"""
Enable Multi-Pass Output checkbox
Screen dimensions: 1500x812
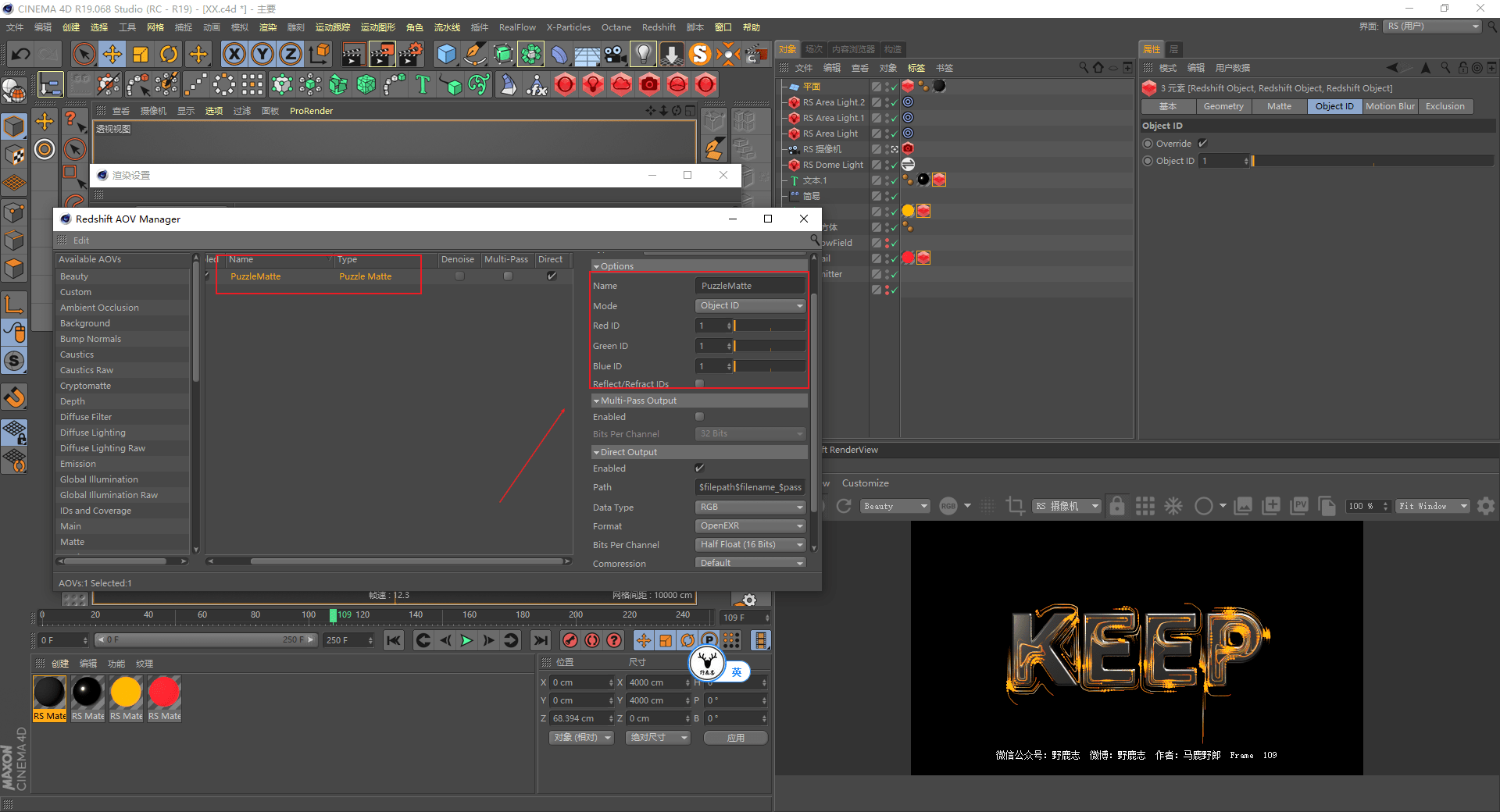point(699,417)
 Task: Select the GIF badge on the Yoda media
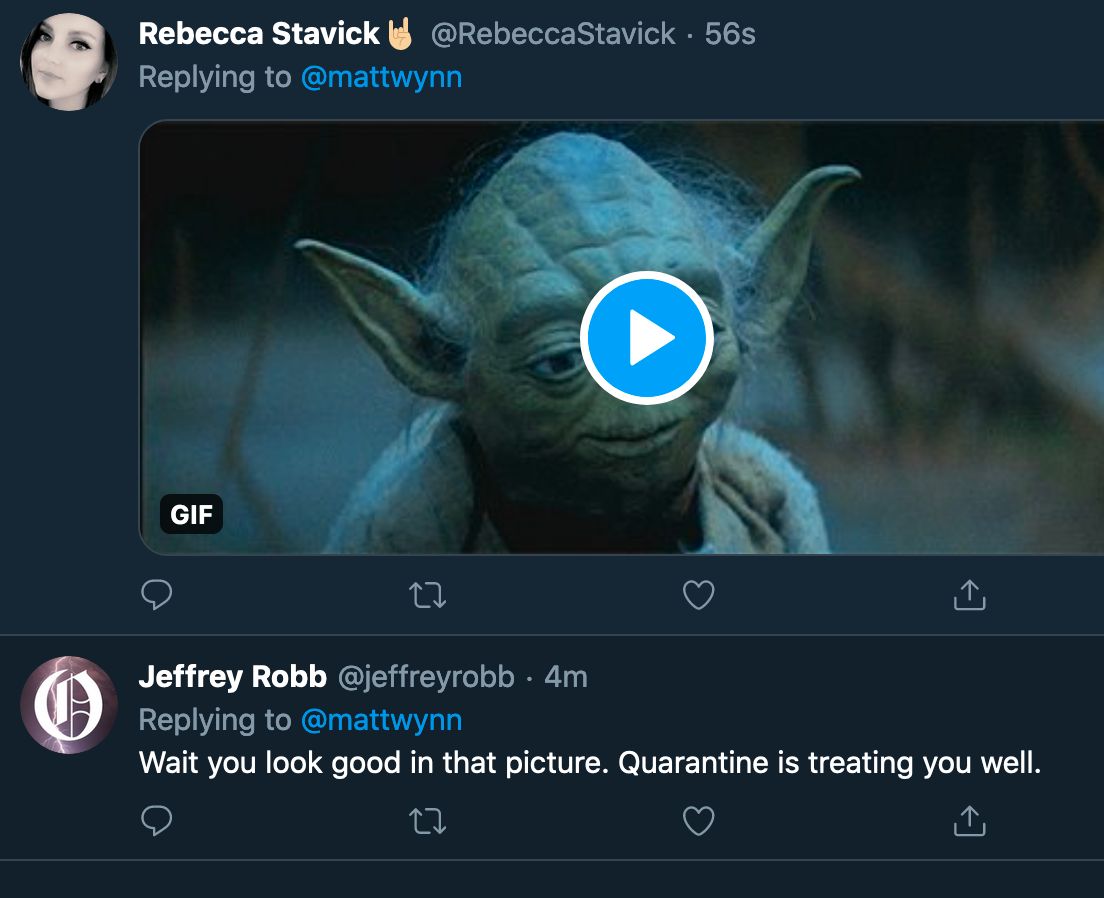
"""
"""
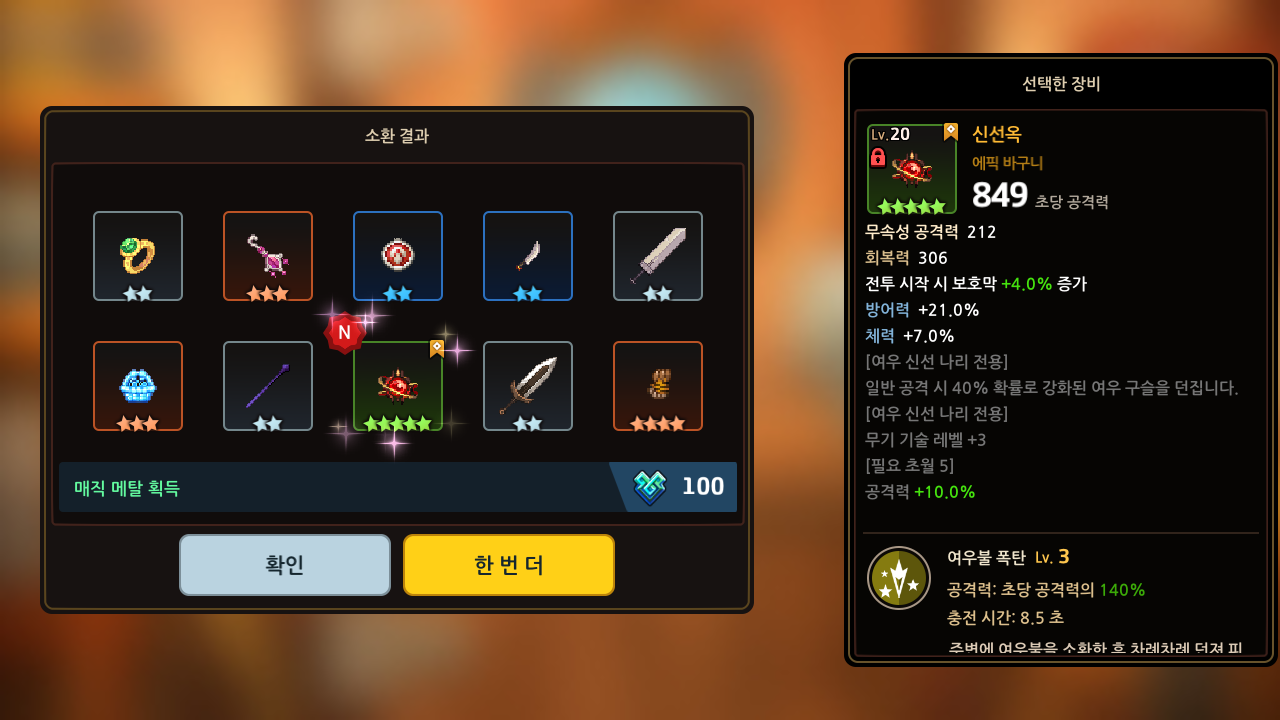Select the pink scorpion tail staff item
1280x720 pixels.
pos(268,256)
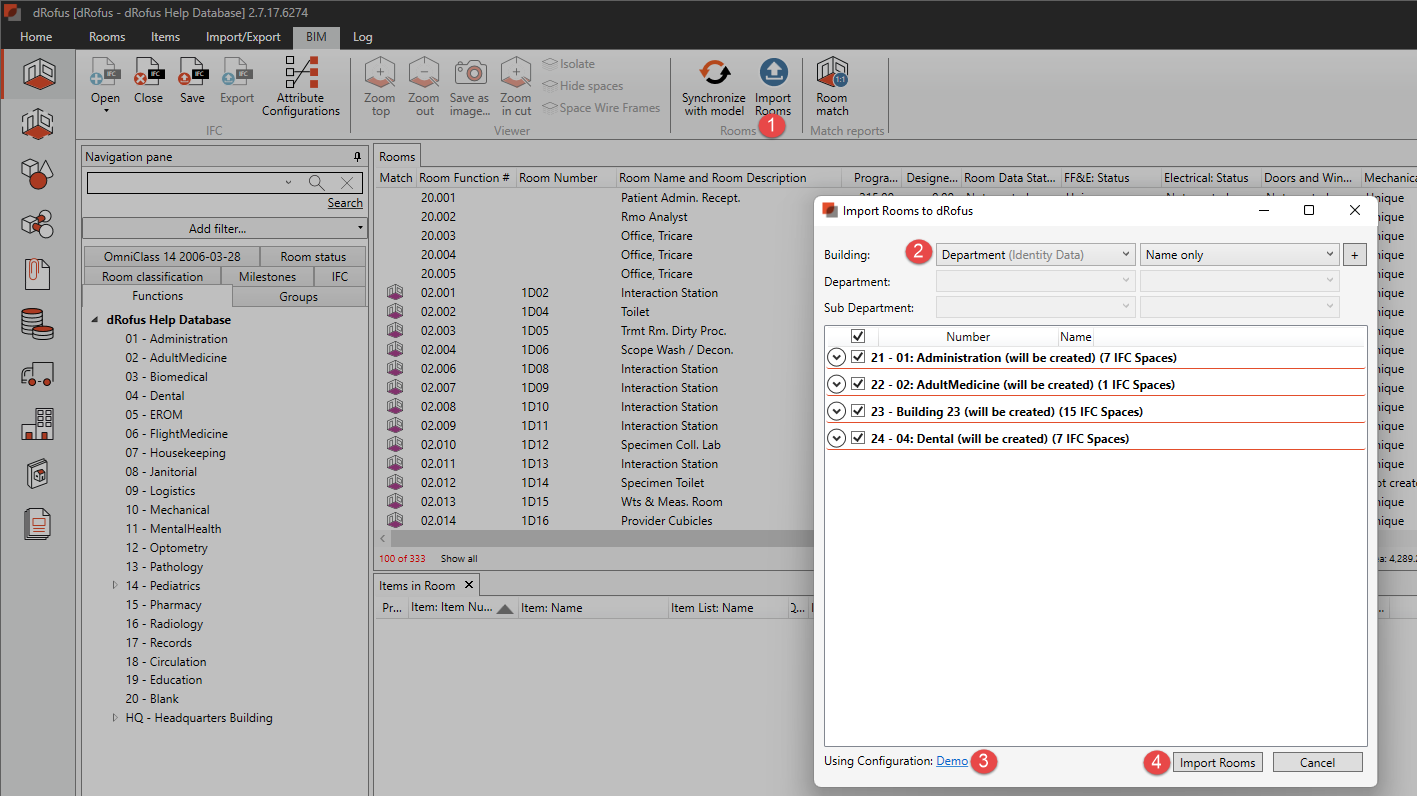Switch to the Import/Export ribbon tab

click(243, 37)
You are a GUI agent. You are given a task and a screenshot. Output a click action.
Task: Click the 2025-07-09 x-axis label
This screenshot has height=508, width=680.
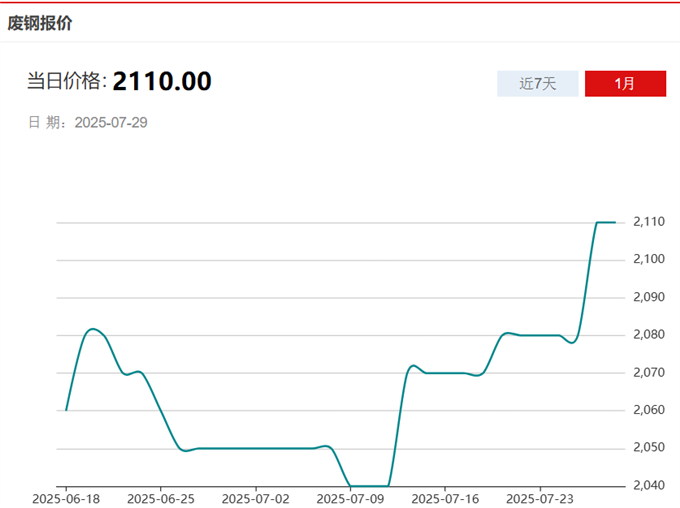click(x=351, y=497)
"""
**YOUR ASSIGNMENT**
Only one stretch of the listing above is to be duplicated: the lines from the one containing "Enable Multi-Pass Output checkbox" through the one containing "Task: Select the GIF badge on the Yoda media", both included. Copy them exactly, minus the pictures.

**EXERCISE RESPONSE**
Enable Multi-Pass Output checkbox
Screen dimensions: 1500x812
point(699,417)
 Task: Select the GIF badge on the Yoda media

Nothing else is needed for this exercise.